An hour earlier, the band (minus rhythm guitarist Brad Whitford, currently on the road) finished a six-song set within the intimate Sunset Strip confines of the Whisky a Go Go, where Aerosmith made their West Coast debut on December 3rd, 1973. Sitting in on guitar for the songs “Mama Kin” and ‘”Train Kept a Rollin'” was Slash, who first met the band as a member of Guns N’ Roses.
The occasion Monday was the announcement for a new Aerosmith world tour, which begins May 14th in Istanbul, Turkey. Slash and his band the Conspirators (with singer Myles Kennedy) will be Aerosmith’s support act on the North American Let Rock Rule Tour beginning July 10th in New York.
Combined with some vivid Aerosmith graffiti seen around Los Angeles (and online footage of Perry wielding a spray can last week), the packed club gig on the Strip was more street-level marketing from the longtime arena rock act. Tyler, in flowing scarves, big shades and a floppy hat, announced: “Ladies and genitals! Welcome to the Whisky! You love this band almost as much as I do . . .”
For Aerosmith, the coming tour is another chance to spread the word on 2012’s Music From Another Dimension!, the band’s first album of new material in 11 years. It debuted at Number Five on the Billboard 200 but didn’t perform at the level the band has come to expect.
“To me the record is still fresh. We haven’t really dug into it and played some of the best songs live,” Perry says. “I think its one of the best records we’ve made in years and years. We got tied up in the whole corporate thing about it not getting promoted. The head of the label left three weeks before the record came out, the whole promotion thing got screwed up. We didn’t really tour behind the record like we usually do.”
Tyler adds, “How refreshing after 10 years to get fucked by your label again. God I missed that.”
“We don’t have to worry about that anymore,” says Perry.
Music From Another Dimension! was Aerosmith’s final album under contract with Columbia Records, their label for most of the band’s career. Bassist Tom Hamilton is excited about the possibilities. “We don’t have a record company now. We’re our own record company,” says Hamilton. “It’s going to be really fun to see what we do that opportunity. I think about it every day.”
The band’s set list for the 2014 tour will ebb and flow, depending on the city and venue, and will have to contend with a history that has gone from hard rock to pop ballads and back again. At the Whisky, the band showed itself still ready to erupt with the kind of snarling rock & roll that began their career at the beginning of the Seventies. It’s a tradition Perry says still excites new fans and a younger generation of rockers.
“There are bands out there that want to rock. Jack White hasn’t lost sight of this,” says Perry. “He does some amazing stuff. I heard an instrumental he did just the other day, and sure enough he’s still using old guitars and old amps and just making them sound different.”

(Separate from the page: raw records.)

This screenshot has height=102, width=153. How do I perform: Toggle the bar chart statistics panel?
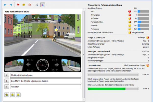(42, 5)
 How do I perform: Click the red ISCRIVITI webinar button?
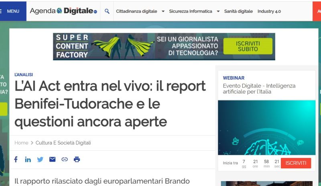click(x=296, y=163)
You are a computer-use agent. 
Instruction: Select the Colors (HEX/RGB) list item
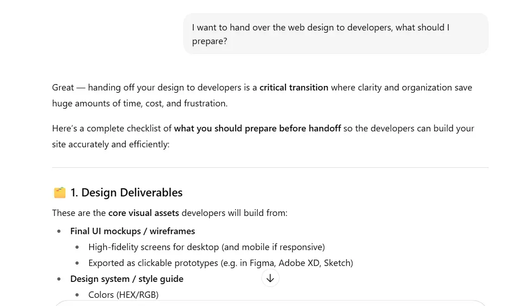click(123, 295)
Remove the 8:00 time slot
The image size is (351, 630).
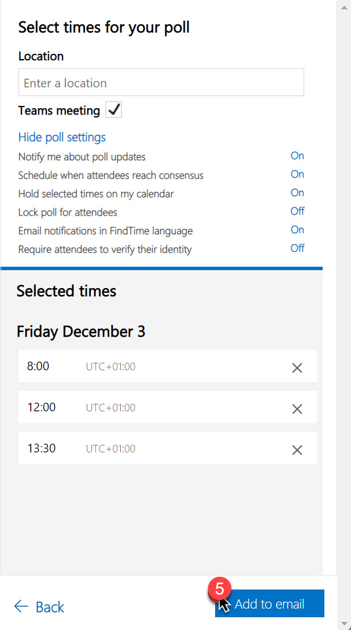[297, 367]
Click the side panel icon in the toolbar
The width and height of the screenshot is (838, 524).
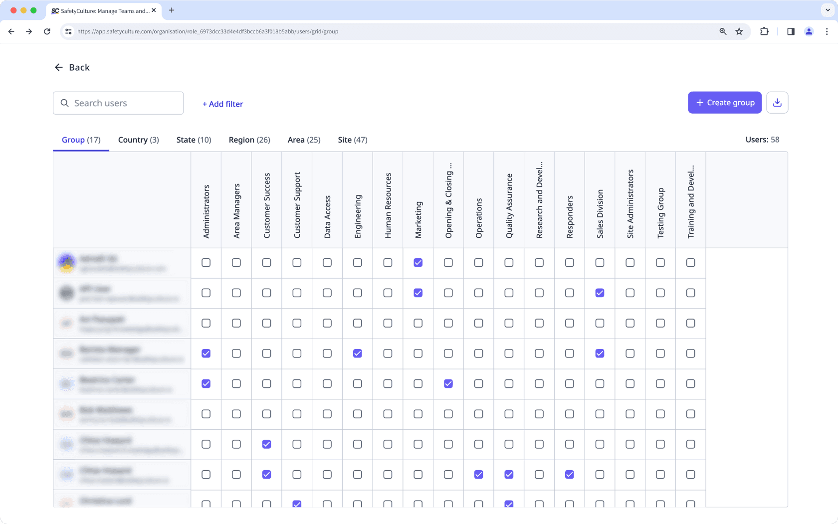coord(790,31)
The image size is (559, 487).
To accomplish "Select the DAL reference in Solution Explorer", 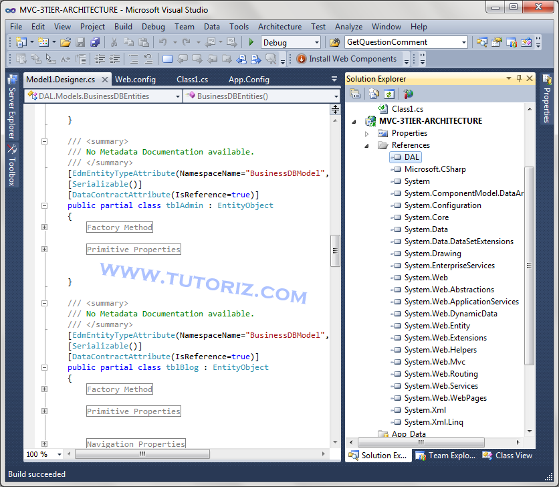I will click(x=406, y=157).
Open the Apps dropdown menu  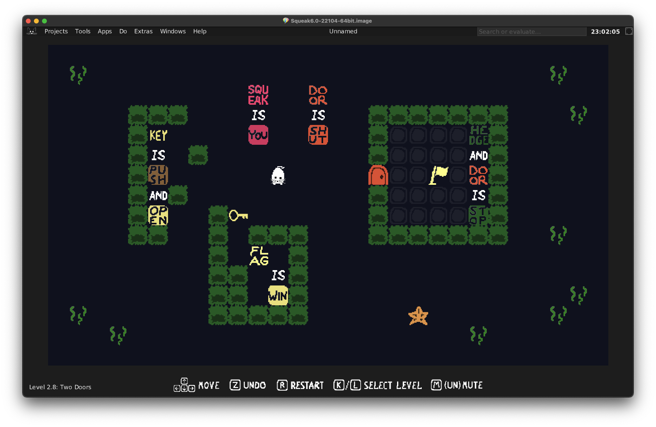[105, 32]
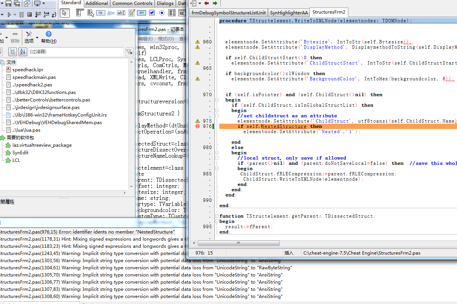
Task: Pick the TLabel 'Abc' component icon
Action: [111, 13]
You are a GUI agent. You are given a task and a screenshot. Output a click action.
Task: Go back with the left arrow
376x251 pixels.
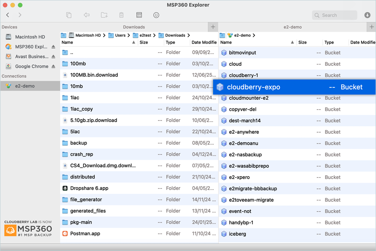8,15
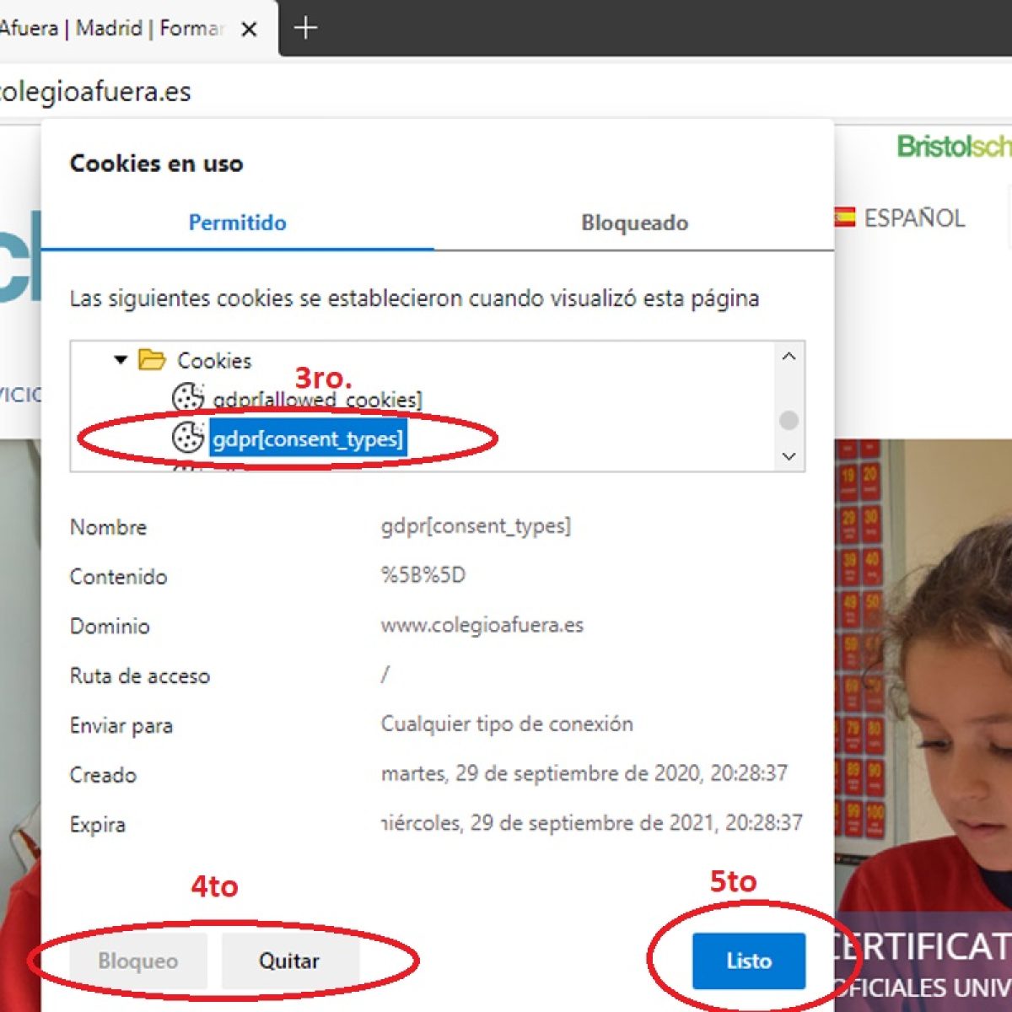Switch to the Permitido tab

pyautogui.click(x=237, y=223)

Adds Tyler, “It’s a thing, it’s a vibe. It’s unlike any other. You cannot sit still listening to that. What was it that pushed our buttons and made us want to write ‘Sweet Emotion’ and things like that? We’re still involved in that. It’s not about the money. It’s about the game and the passion for me. “
Leaning forward, drummer Joey Kramer says, “We’re still doing what we were doing when we were 20 years old we’re still loving the shit out of it. No matter what goes on, whether it’s feuding with one another, things happen to us, personally or as a group, when it comes time to get onstage nothing else matters.”
For Slash, the U.S. tour will be a kind of reunion with a band he first got to know when Aerosmith took a young band called Guns N’ Roses on their first arena tour in 1988. It was also Aerosmith, he says, that was a key influence on his direction as a guitarist after hearing Rocks as a teenager.
“It really became my band,” Slash told Rolling Stone. “It was really sexy grooving hard rock riff-based shit with an out of control singer. It had so much angst and soul to it. It’s really the band that pointed me in a direction when I started playing guitar.”
On that 1988 tour, Aerosmith watched as GN’R grew into a confident arena rock band of peers. “Slash doesn’t make any bones about the influence we had on him,” says Perry. “They turned into a great, great band. They sure made their mark.”